• **DATA**:
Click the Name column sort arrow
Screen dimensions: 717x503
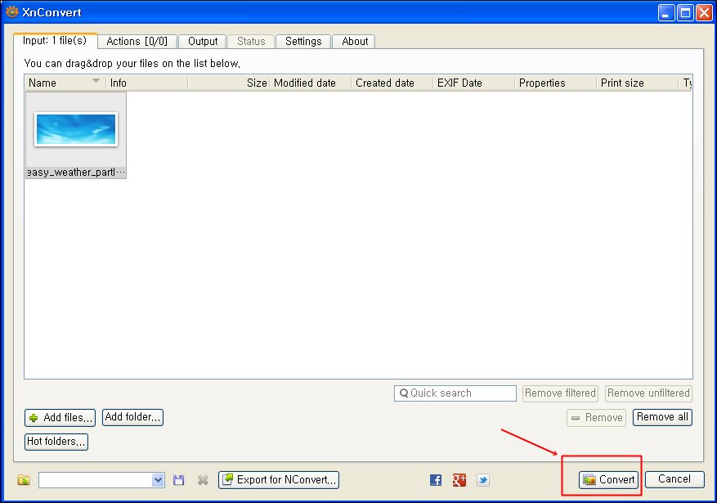[96, 82]
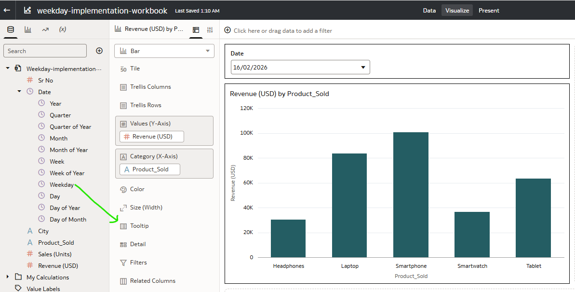Click the add data plus icon
This screenshot has width=575, height=292.
[99, 51]
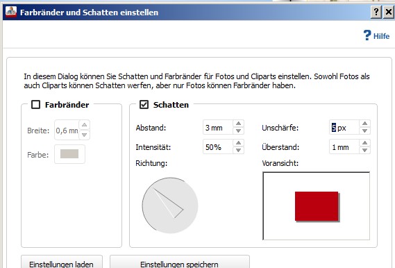Viewport: 395px width, 268px height.
Task: Increase Überstand with the up arrow
Action: [x=364, y=143]
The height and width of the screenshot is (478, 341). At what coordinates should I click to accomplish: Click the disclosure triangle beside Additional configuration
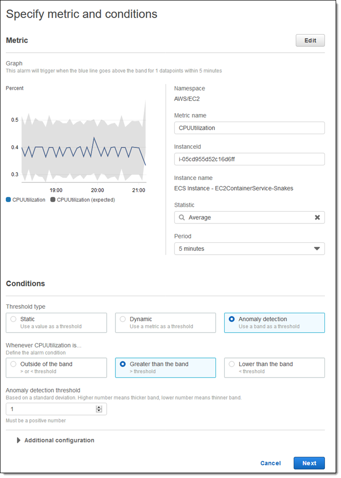tap(19, 440)
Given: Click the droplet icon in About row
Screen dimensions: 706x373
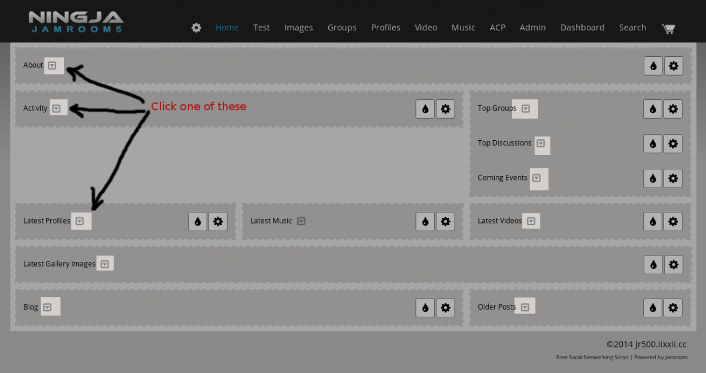Looking at the screenshot, I should (x=653, y=66).
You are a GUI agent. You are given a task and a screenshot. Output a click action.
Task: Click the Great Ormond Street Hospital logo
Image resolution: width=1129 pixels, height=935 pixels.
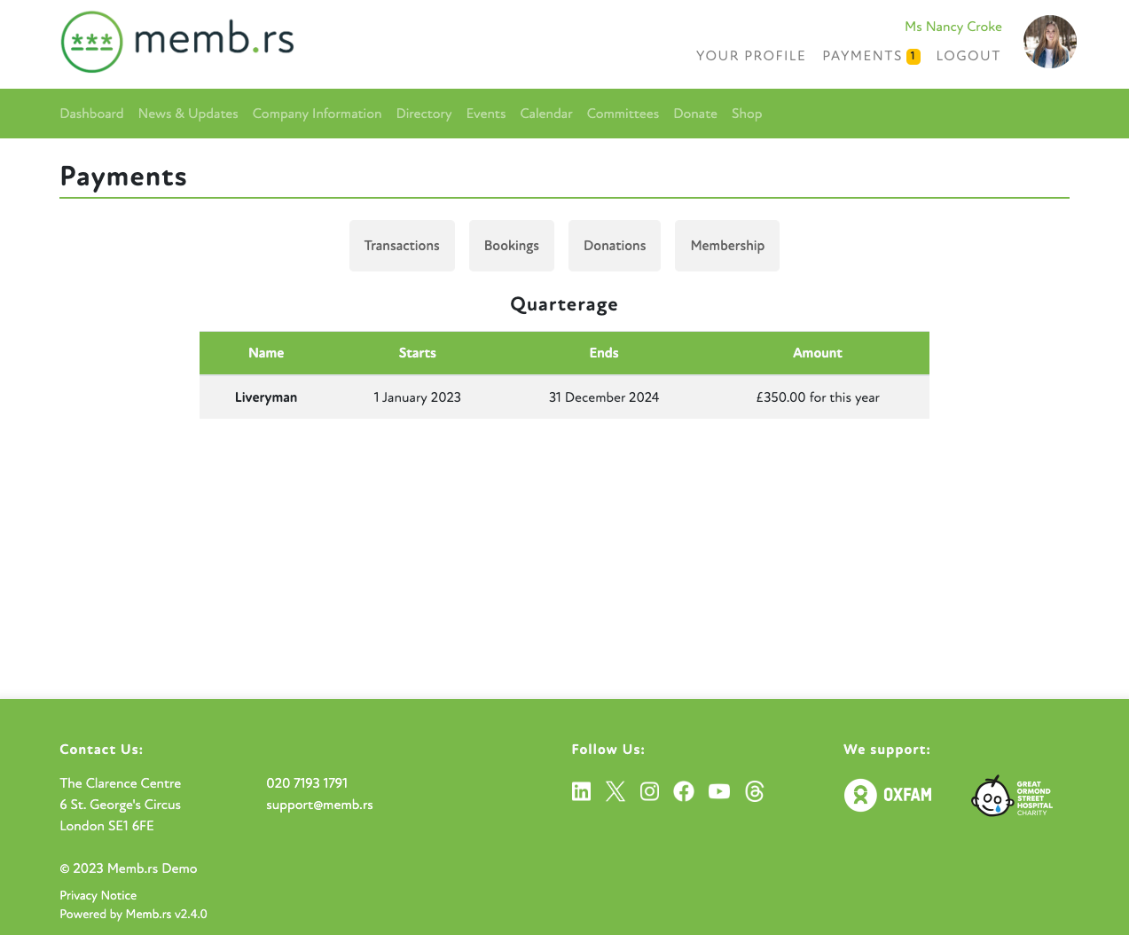click(1011, 795)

• **ACTIVITY**:
Repeat the lines exactly, starting with the line that contains "Image resolution: width=1129" and ending with the last line of the entries. Keep both of those lines but no pictures.

• **TASK RESPONSE**:
Image resolution: width=1129 pixels, height=935 pixels.
click(1011, 795)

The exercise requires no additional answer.